Recent success working with Knoxville based architect MBI Companies to deliver the state-of-the-art Hörmann Manufacturing Facility in White County, TN accompanied by our experience and successful delivery of the Dickson County Justice Center played an instrumental role in us receiving the award for this project, along with our teams’ energy and enthusiasm for entering this new market.

The job is currently in the design and preconstruction phase. Our team is working closely with MBI Companies and County officials to provide accurate pricing for county approval.

The project generally consist of renovating the existing County jail facilities and the construction of new facilities. The Project provides for a jail with approximately 200 beds (plus a possible 64 additional beds), sheriff’s office and court facility. The expanded facilities will be located immediately behind and beside the current County Jail located 200 Public Square, Ashland City, TN.
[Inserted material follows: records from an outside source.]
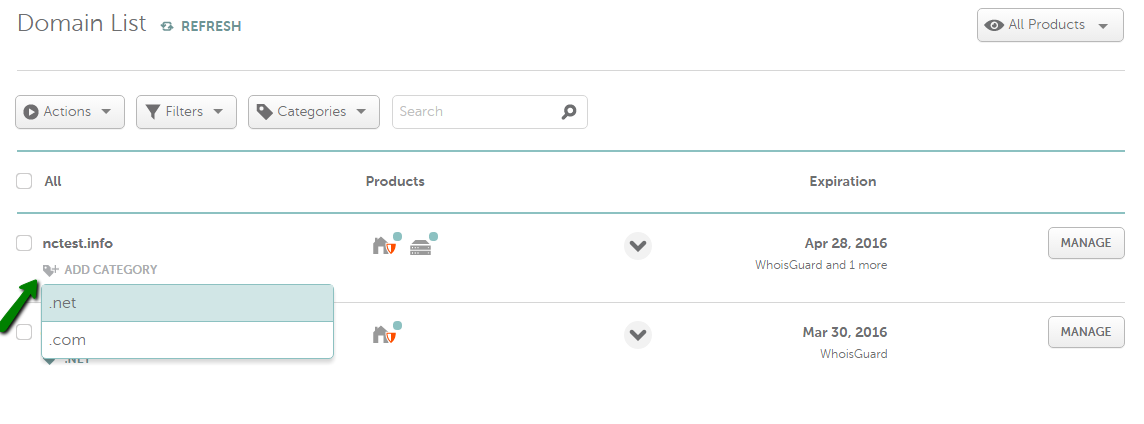The width and height of the screenshot is (1144, 424).
Task: Click the tag icon next to ADD CATEGORY
Action: coord(50,270)
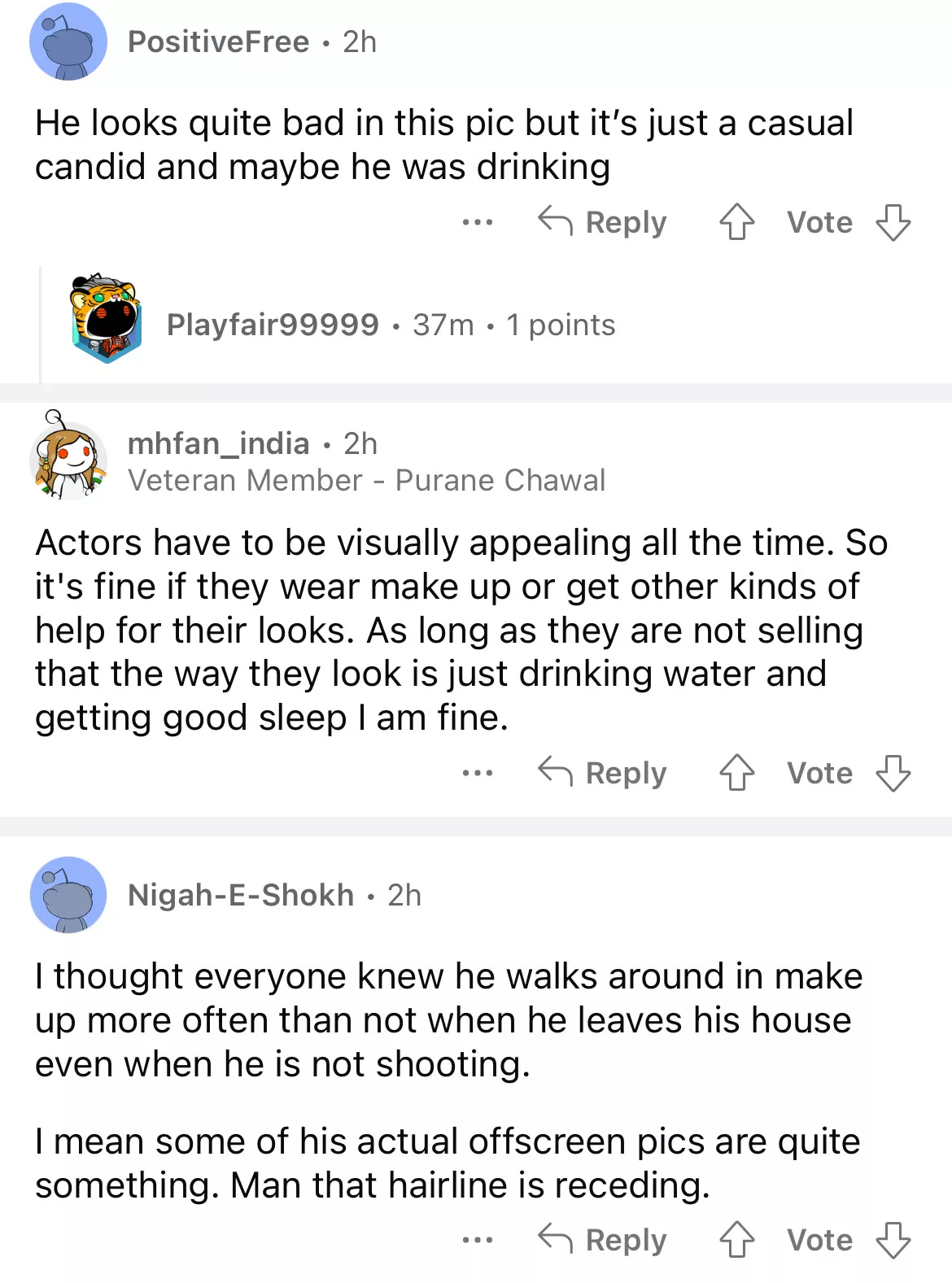
Task: Open more options on PositiveFree's comment
Action: click(477, 221)
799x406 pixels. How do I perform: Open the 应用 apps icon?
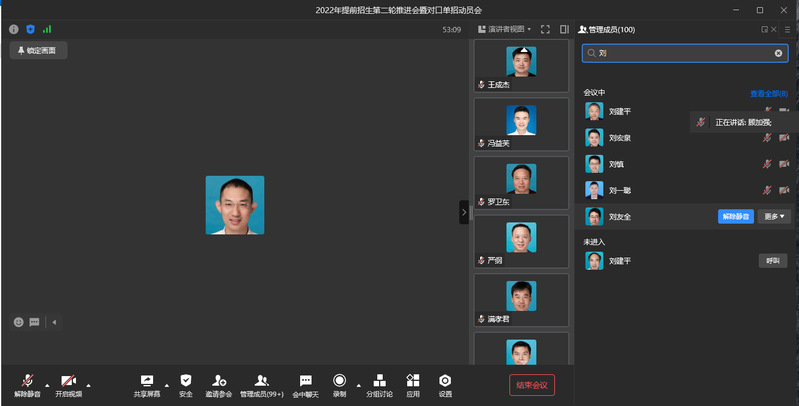point(413,381)
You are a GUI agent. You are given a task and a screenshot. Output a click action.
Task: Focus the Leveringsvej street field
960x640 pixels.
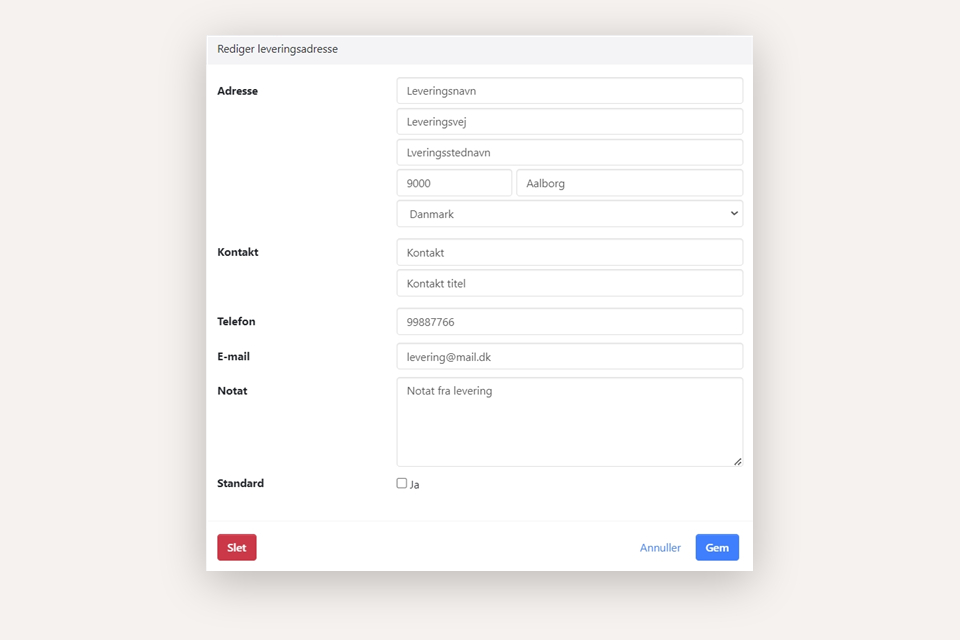tap(569, 122)
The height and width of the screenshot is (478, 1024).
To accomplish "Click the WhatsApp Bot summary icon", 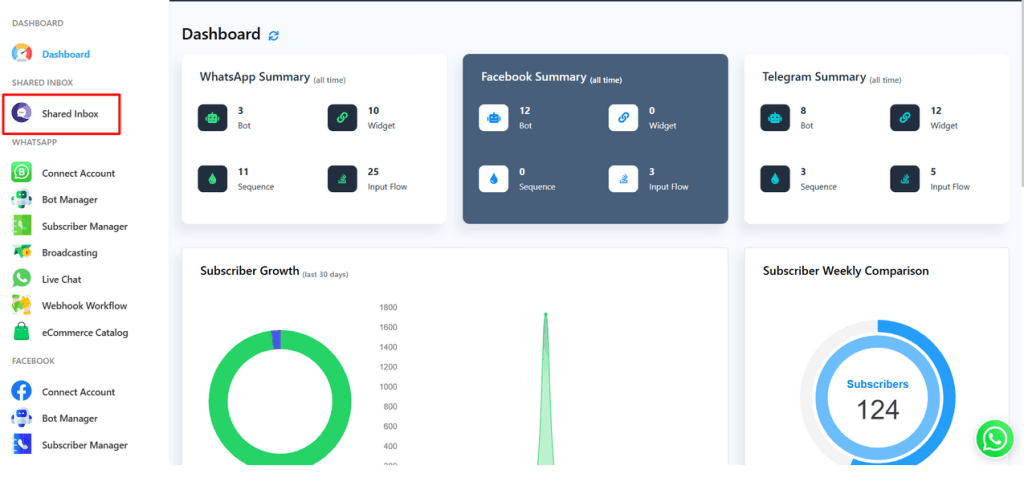I will 212,118.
The current facility is certified for 116 inmates but housed as many as 200 inmates before the pandemic. Overcrowding and other issues have caused the jail to risk decertification from The Tennessee Corrections Institute, the agency that provides certification and education for correctional facilities in Tennessee. Mayor McCarver said the overcrowding issue must be addressed, not only because of the risk of being decertified by the State, but also for the safety of the inmates and staff. He said the overcrowding creates high staff turnover, which means staff with less experience and high costs for training new staff.

Also, because of space constraints, having any kind of inmate training or religious services is a challenge, and those activities both help to keep recidivism rates down. McCarver said the jail’s recidivism rate is over 80%, compared to the state average of 55%. “It costs the county to have the same inmates unable to break the cycle and return repeatedly to jail,” McCarver said.